Directions for this task → The pictures in the data below are to be omitted; all else must be duplicated exactly.

Stored data:
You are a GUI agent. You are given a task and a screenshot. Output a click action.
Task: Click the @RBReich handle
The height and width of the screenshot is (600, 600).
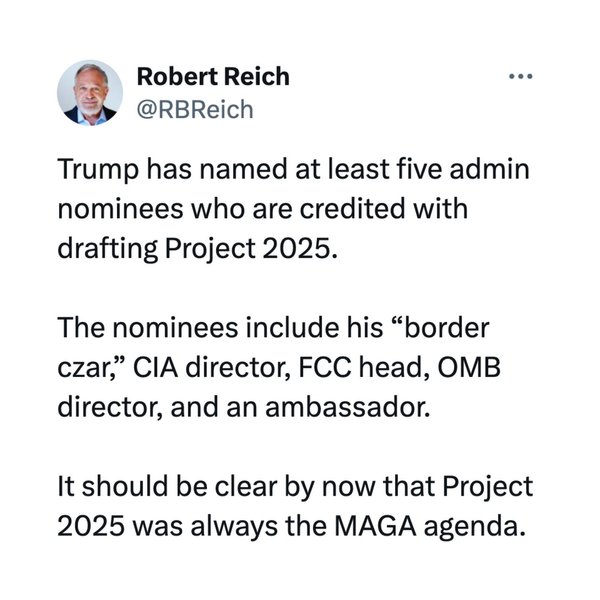point(194,109)
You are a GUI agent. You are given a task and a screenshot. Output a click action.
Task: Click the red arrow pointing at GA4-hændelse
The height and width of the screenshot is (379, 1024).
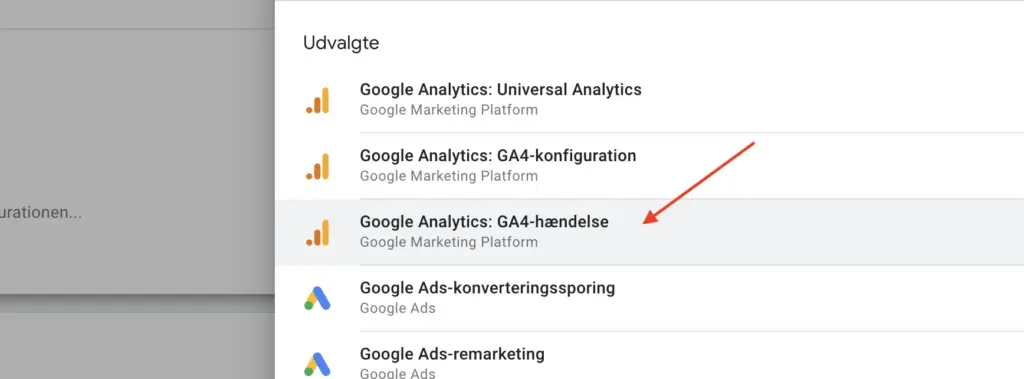pyautogui.click(x=699, y=182)
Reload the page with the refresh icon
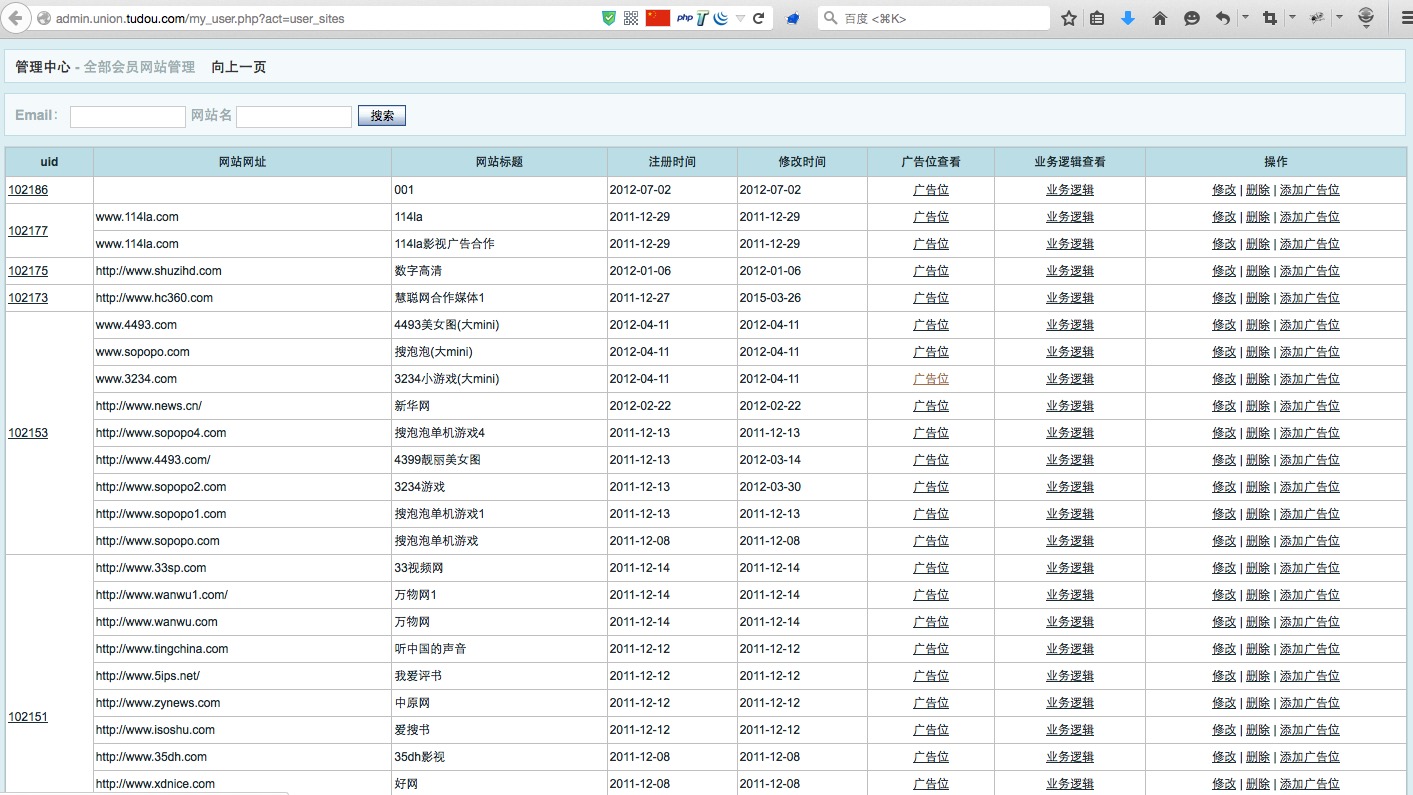 click(759, 18)
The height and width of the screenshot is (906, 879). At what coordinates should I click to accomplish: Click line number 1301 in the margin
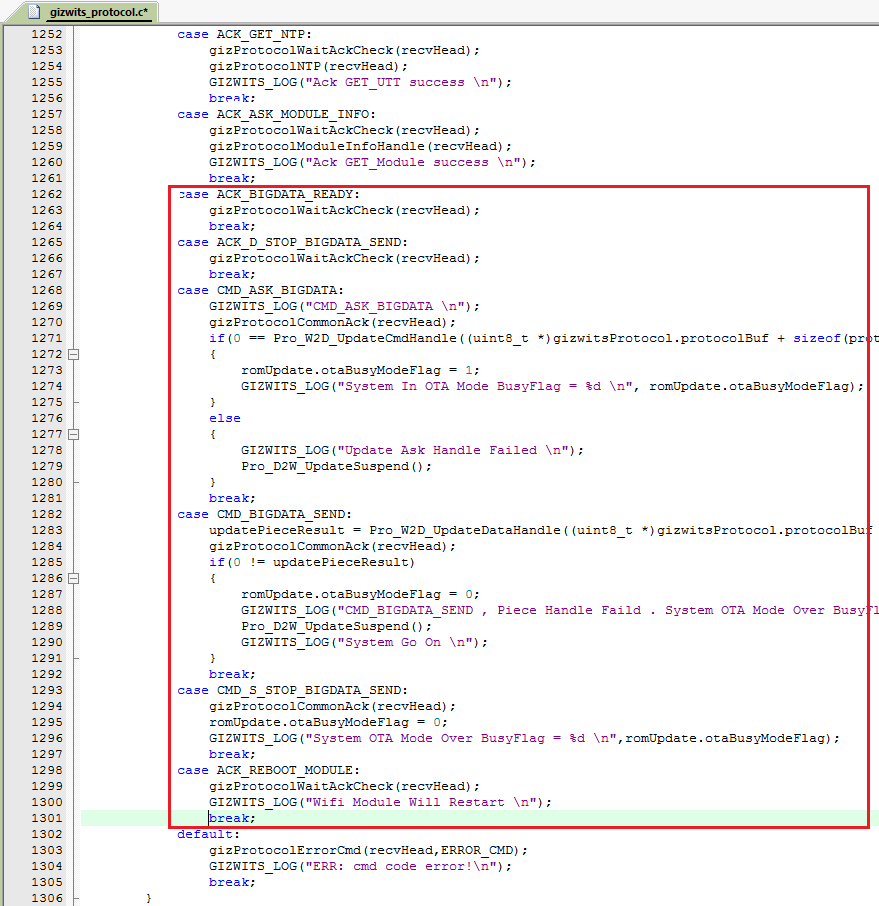click(x=46, y=818)
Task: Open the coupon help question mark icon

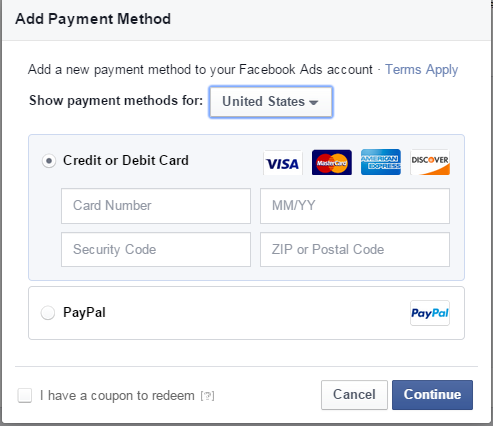Action: (x=207, y=396)
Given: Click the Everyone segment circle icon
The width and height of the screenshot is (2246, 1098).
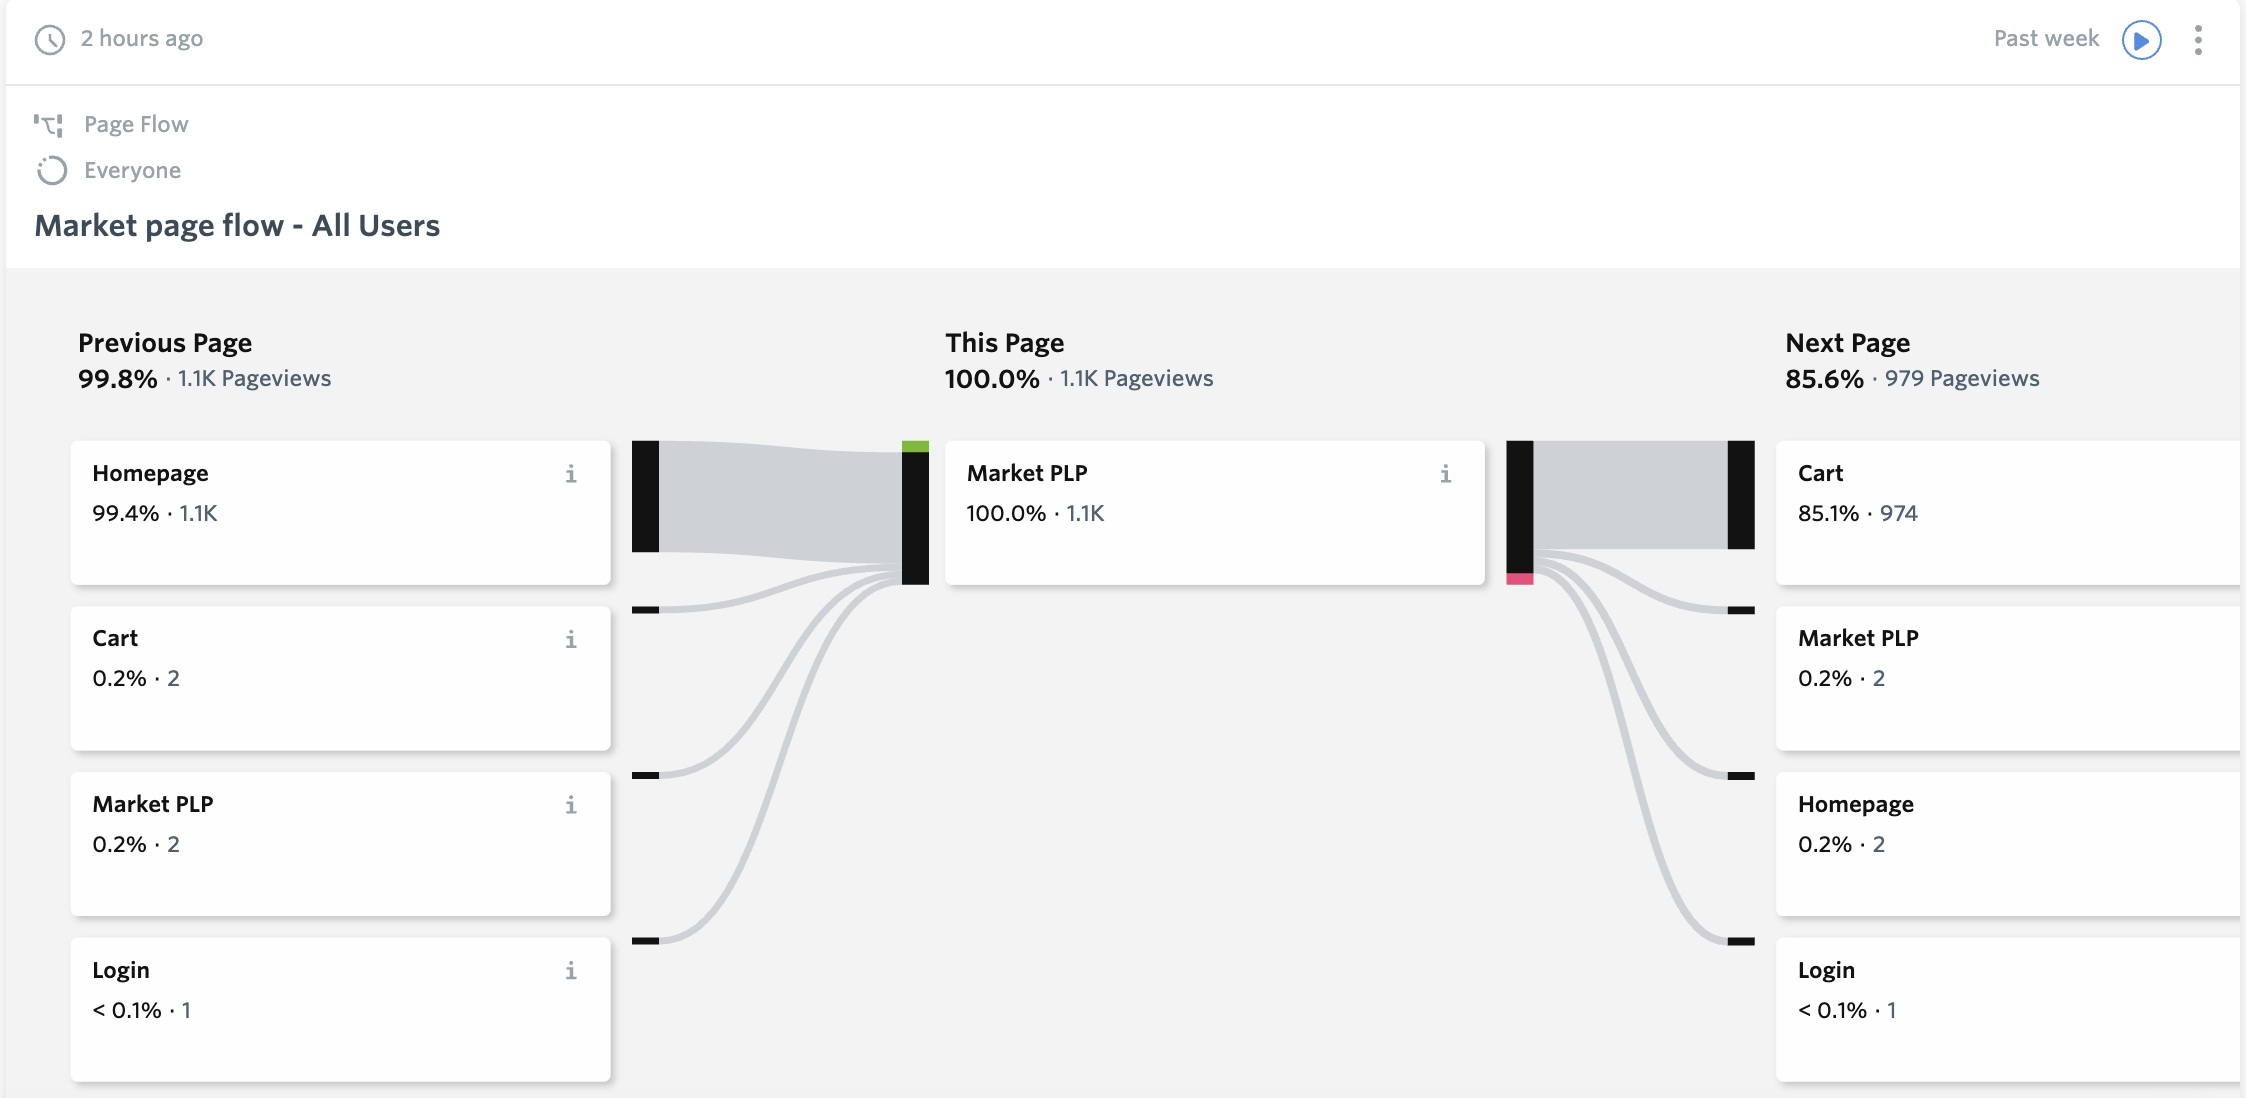Looking at the screenshot, I should click(52, 171).
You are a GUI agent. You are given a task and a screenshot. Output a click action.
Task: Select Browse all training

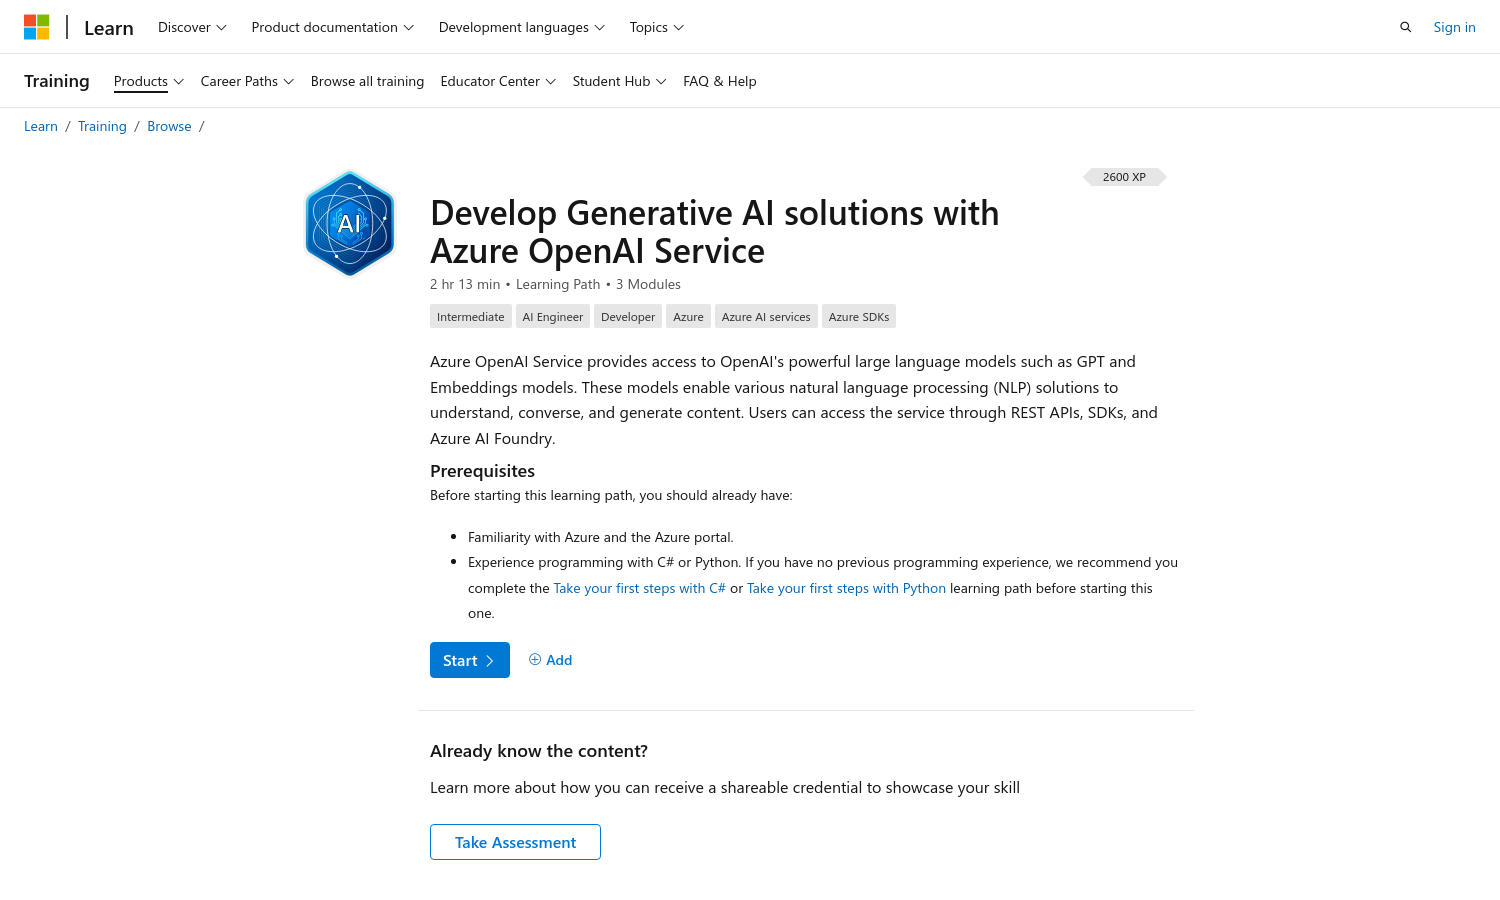367,81
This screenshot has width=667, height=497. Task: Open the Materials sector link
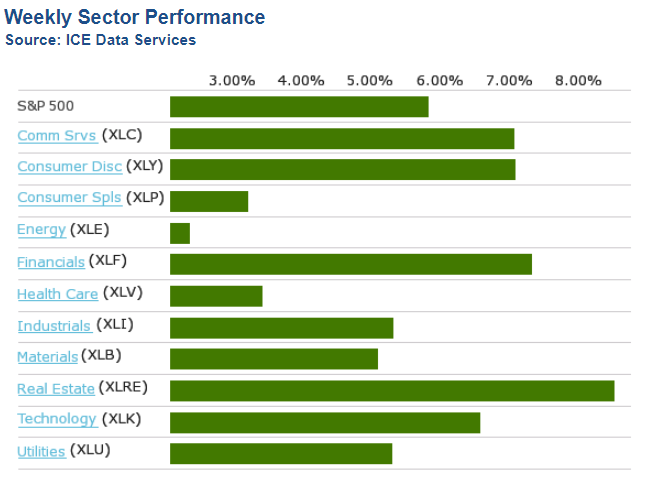[47, 357]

Answer space →
You are a GUI agent. You are given a task and a screenshot. Output a click action.
Task: Click the @RBReich handle
The height and width of the screenshot is (600, 600).
point(194,109)
You are a GUI agent. You are given a task and a screenshot. Output a click action.
Task: Click the red arrow pointing at GA4-hændelse
The height and width of the screenshot is (379, 1024).
pyautogui.click(x=699, y=182)
Reload the page with the refresh icon
 click(759, 18)
The height and width of the screenshot is (906, 879). At what coordinates should I click to accomplish: Click line number 1301 in the margin
click(x=46, y=818)
Task: Open the coupon help question mark icon

Action: (x=207, y=396)
Given: Click the Everyone segment circle icon
The width and height of the screenshot is (2246, 1098).
Looking at the screenshot, I should click(52, 171).
You are a GUI agent. You are given a task and a screenshot. Output a click action.
Task: Select Browse all training

367,81
This screenshot has width=667, height=497. Task: Open the Materials sector link
[47, 357]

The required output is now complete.